▶ _INSTRUCTIONS FOR THE TASK_: Set down the listing below again, exactly as written.

▶ _SUPPLIED DATA_:
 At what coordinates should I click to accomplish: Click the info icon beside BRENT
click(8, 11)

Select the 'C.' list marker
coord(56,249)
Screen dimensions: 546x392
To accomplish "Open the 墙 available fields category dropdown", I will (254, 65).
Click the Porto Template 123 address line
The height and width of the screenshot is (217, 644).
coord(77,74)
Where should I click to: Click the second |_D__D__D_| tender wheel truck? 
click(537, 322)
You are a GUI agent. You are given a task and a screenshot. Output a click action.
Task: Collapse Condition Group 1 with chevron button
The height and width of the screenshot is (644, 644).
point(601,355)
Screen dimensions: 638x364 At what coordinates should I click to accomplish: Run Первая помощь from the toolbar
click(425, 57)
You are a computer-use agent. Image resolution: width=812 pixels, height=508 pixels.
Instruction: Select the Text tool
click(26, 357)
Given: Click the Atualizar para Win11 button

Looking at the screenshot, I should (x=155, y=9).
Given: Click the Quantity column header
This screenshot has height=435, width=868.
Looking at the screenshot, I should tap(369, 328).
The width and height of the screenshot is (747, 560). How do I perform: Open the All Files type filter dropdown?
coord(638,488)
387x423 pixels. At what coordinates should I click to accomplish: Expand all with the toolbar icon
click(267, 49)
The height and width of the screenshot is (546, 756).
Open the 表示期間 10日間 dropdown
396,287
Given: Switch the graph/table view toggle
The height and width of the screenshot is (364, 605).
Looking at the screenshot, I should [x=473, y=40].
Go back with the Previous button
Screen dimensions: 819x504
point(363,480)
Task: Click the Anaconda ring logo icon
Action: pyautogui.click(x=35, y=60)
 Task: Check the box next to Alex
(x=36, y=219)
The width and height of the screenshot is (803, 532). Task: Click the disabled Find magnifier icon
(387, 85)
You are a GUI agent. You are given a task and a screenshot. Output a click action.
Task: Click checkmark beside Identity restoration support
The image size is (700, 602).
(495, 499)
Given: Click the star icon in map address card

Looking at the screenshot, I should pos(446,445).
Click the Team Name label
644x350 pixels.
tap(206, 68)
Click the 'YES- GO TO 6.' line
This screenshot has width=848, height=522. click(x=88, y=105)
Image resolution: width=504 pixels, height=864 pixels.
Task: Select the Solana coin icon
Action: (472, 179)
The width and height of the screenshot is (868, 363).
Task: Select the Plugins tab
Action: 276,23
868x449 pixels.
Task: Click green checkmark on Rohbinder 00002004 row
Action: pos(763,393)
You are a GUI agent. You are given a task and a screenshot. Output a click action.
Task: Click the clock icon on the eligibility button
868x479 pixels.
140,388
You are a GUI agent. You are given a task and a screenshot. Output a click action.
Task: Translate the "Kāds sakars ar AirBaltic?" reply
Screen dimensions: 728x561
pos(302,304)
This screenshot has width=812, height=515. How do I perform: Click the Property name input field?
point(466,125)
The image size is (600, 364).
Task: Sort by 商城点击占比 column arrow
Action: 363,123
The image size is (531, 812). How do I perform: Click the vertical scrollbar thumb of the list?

▶ _FINISHED TASK_:
 At what coordinates should I click to accomplish: Click the info icon beside BRENT
click(8, 11)

Select the 'C.' list marker
coord(56,249)
Screen dimensions: 546x392
To accomplish "Open the 墙 available fields category dropdown", I will (254, 65).
Click the Porto Template 123 address line
The height and width of the screenshot is (217, 644).
coord(77,74)
Where should I click to: Click the second |_D__D__D_| tender wheel truck? 
click(537, 322)
You are a GUI agent. You are given a task and a screenshot. Output a click action.
Task: Collapse Condition Group 1 with chevron button
The height and width of the screenshot is (644, 644).
point(601,355)
Screen dimensions: 638x364 At what coordinates should I click to accomplish: Run Первая помощь from the toolbar
click(425, 57)
You are a computer-use agent. Image resolution: width=812 pixels, height=508 pixels.
Instruction: Select the Text tool
click(26, 357)
Given: Click the Atualizar para Win11 button

Looking at the screenshot, I should (x=155, y=9).
Given: Click the Quantity column header
This screenshot has height=435, width=868.
Looking at the screenshot, I should tap(369, 328).
The width and height of the screenshot is (747, 560). How do I perform: Open the All Files type filter dropdown?
coord(638,488)
387x423 pixels. At what coordinates should I click to accomplish: Expand all with the toolbar icon
click(267, 49)
The height and width of the screenshot is (546, 756).
Open the 表示期間 10日間 dropdown
396,287
Given: Switch the graph/table view toggle
The height and width of the screenshot is (364, 605).
Looking at the screenshot, I should [x=473, y=40].
Go back with the Previous button
Screen dimensions: 819x504
point(363,480)
Task: Click the Anaconda ring logo icon
Action: pyautogui.click(x=35, y=60)
 Task: Check the box next to Alex
(x=36, y=219)
The width and height of the screenshot is (803, 532). Task: Click the disabled Find magnifier icon
(387, 85)
You are a GUI agent. You are given a task and a screenshot. Output a click action.
Task: Click checkmark beside Identity restoration support
The image size is (700, 602).
(495, 499)
Given: Click the star icon in map address card

Looking at the screenshot, I should pos(446,445).
Click the Team Name label
644x350 pixels.
tap(206, 68)
Click the 'YES- GO TO 6.' line
This screenshot has width=848, height=522. click(x=88, y=105)
Image resolution: width=504 pixels, height=864 pixels.
Task: Select the Solana coin icon
Action: (472, 179)
The width and height of the screenshot is (868, 363).
Task: Select the Plugins tab
Action: 276,23
868x449 pixels.
Task: Click green checkmark on Rohbinder 00002004 row
Action: pos(763,393)
You are a GUI agent. You are given a task and a screenshot. Output a click action.
Task: Click the clock icon on the eligibility button
868x479 pixels.
140,388
You are a GUI agent. You are given a task and a screenshot. Output a click action.
Task: Translate the "Kāds sakars ar AirBaltic?" reply
Screen dimensions: 728x561
pos(302,304)
This screenshot has width=812, height=515. How do I perform: Click the Property name input field?
point(466,125)
The image size is (600, 364).
Task: Sort by 商城点击占比 column arrow
Action: 363,123
The image size is (531, 812). How do I perform: Click the vertical scrollbar thumb of the list?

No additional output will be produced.